▶ _THE PROBLEM_
Could you retype, with no changes, the lines of the items that start at the line containing "Task: Open the tweet author's profile avatar" and end after the line containing "Action: (678, 62)"?

Data taken from a collection:
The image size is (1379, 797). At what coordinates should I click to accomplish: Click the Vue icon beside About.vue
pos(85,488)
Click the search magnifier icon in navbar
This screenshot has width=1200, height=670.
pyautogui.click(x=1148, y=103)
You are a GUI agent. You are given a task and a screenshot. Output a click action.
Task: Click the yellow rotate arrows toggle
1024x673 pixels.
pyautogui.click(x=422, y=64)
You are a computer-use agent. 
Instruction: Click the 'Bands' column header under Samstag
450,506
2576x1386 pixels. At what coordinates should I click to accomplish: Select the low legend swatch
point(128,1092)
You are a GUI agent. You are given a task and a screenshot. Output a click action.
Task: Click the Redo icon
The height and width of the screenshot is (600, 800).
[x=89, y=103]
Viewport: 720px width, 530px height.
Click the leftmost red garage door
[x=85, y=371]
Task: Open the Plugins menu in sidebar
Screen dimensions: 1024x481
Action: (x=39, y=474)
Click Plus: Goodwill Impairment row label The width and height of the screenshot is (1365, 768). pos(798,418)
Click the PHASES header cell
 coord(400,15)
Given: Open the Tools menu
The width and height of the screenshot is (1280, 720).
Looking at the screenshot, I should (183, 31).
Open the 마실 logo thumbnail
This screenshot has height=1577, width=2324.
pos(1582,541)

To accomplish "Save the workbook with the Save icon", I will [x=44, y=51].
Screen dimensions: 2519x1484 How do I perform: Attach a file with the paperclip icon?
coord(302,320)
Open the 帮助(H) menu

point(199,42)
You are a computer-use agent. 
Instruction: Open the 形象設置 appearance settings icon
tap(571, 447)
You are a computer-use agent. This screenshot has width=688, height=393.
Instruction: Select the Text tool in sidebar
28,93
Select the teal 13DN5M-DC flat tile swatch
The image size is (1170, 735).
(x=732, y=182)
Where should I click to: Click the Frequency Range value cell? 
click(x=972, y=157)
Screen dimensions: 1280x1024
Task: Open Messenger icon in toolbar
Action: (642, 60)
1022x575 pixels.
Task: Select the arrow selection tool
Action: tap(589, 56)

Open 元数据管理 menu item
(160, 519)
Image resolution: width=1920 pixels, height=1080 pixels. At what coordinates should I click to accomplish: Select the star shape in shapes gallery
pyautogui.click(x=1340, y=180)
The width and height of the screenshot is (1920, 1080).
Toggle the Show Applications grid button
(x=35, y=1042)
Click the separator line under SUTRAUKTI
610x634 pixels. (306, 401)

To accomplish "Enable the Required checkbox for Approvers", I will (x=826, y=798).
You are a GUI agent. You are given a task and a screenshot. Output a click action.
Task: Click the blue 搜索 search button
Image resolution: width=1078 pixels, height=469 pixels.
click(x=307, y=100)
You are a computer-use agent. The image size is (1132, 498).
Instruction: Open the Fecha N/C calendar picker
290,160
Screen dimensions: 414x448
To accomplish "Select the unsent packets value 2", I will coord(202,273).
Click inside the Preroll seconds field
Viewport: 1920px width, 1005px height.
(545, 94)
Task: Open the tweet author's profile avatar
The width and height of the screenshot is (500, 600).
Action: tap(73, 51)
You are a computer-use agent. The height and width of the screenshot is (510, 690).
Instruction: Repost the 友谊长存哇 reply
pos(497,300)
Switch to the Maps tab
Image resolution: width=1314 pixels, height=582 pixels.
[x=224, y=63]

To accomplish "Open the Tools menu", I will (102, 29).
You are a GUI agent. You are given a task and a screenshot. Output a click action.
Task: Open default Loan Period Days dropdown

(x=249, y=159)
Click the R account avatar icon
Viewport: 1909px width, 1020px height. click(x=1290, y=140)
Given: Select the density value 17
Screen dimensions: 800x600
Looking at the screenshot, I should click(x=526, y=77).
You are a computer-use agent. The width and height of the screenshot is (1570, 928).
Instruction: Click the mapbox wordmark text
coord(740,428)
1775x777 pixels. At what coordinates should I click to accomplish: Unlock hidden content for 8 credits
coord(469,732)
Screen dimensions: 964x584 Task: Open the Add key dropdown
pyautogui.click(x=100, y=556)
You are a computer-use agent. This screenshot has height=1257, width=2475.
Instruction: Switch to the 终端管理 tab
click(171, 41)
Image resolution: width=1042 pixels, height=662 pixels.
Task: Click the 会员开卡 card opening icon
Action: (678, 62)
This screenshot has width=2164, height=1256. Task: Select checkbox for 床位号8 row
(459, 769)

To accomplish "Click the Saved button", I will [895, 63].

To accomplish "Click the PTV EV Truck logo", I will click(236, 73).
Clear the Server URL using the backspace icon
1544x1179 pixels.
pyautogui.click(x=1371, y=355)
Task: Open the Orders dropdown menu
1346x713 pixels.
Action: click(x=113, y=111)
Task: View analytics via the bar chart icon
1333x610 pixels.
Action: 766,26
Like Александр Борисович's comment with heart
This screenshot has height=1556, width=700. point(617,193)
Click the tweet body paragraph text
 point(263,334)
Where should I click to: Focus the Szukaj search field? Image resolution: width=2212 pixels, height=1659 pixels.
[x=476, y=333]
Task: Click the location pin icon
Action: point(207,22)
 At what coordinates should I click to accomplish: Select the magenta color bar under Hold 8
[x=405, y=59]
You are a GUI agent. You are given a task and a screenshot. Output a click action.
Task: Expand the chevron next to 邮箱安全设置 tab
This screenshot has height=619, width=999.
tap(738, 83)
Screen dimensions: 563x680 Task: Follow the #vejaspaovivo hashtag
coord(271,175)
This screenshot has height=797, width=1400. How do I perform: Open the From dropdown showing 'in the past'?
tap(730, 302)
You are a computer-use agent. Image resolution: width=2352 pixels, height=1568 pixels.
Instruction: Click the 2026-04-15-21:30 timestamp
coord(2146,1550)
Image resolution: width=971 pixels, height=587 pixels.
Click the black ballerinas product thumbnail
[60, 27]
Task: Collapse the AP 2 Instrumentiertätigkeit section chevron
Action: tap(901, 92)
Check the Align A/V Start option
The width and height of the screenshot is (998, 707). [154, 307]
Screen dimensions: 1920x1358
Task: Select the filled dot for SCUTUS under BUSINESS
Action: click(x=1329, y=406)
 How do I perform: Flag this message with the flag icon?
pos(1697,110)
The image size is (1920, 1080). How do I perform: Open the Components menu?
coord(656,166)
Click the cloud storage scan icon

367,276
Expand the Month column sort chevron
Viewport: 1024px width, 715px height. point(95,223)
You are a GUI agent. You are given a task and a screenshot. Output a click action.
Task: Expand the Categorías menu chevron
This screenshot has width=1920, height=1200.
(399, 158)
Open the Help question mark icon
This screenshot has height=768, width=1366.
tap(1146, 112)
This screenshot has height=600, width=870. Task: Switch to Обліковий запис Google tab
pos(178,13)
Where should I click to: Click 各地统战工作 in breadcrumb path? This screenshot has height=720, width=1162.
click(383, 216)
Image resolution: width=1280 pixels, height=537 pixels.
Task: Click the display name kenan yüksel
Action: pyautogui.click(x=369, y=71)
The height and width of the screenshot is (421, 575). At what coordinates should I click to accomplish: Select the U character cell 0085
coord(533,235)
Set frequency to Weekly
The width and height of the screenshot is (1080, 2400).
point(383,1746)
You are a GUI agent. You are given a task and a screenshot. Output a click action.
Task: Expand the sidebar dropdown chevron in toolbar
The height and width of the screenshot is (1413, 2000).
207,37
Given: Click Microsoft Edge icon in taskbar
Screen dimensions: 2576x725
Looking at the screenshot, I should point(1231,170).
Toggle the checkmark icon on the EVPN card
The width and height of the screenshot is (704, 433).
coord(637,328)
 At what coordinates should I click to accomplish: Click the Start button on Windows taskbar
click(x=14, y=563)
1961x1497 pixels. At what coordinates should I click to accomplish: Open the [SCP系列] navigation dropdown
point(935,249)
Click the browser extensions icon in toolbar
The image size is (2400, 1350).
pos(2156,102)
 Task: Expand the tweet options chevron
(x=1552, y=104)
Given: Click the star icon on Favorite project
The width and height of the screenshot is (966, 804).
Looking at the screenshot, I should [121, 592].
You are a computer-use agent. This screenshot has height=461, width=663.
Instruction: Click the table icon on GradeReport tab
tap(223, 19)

▶ _FULL RESPONSE_
Task: Open the tweet author's profile avatar
The width and height of the screenshot is (500, 600).
Action: tap(73, 51)
You are a computer-use agent. The height and width of the screenshot is (510, 690).
Instruction: Repost the 友谊长存哇 reply
pos(497,300)
Switch to the Maps tab
Image resolution: width=1314 pixels, height=582 pixels.
[x=224, y=63]

To accomplish "Open the Tools menu", I will (102, 29).
You are a GUI agent. You are given a task and a screenshot. Output a click action.
Task: Open default Loan Period Days dropdown

(x=249, y=159)
Click the R account avatar icon
Viewport: 1909px width, 1020px height. click(x=1290, y=140)
Given: Select the density value 17
Screen dimensions: 800x600
Looking at the screenshot, I should click(x=526, y=77).
You are a computer-use agent. The width and height of the screenshot is (1570, 928).
Instruction: Click the mapbox wordmark text
coord(740,428)
1775x777 pixels. At what coordinates should I click to accomplish: Unlock hidden content for 8 credits
coord(469,732)
Screen dimensions: 964x584 Task: Open the Add key dropdown
pyautogui.click(x=100, y=556)
You are a computer-use agent. This screenshot has height=1257, width=2475.
Instruction: Switch to the 终端管理 tab
click(171, 41)
Image resolution: width=1042 pixels, height=662 pixels.
Task: Click the 会员开卡 card opening icon
Action: (678, 62)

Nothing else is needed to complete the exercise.